Exercise brief: Reproduce all of the data below word for word, line by line.

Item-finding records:
•••

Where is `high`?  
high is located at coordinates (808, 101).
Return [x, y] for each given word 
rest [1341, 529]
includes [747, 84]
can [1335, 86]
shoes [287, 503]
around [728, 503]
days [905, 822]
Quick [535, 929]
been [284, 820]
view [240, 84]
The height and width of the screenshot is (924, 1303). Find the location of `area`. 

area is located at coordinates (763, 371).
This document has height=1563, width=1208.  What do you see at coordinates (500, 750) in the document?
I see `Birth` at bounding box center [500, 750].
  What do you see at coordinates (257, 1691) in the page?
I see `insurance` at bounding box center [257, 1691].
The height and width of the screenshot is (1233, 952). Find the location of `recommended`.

•••

Answer to the task:
Where is `high`?  
high is located at coordinates (808, 101).
Return [x, y] for each given word 
rest [1341, 529]
includes [747, 84]
can [1335, 86]
shoes [287, 503]
around [728, 503]
days [905, 822]
Quick [535, 929]
been [284, 820]
view [240, 84]
The height and width of the screenshot is (924, 1303). Find the location of `area`. 

area is located at coordinates (763, 371).
This document has height=1563, width=1208.  What do you see at coordinates (500, 750) in the document?
I see `Birth` at bounding box center [500, 750].
  What do you see at coordinates (257, 1691) in the page?
I see `insurance` at bounding box center [257, 1691].
The height and width of the screenshot is (1233, 952). Find the location of `recommended`.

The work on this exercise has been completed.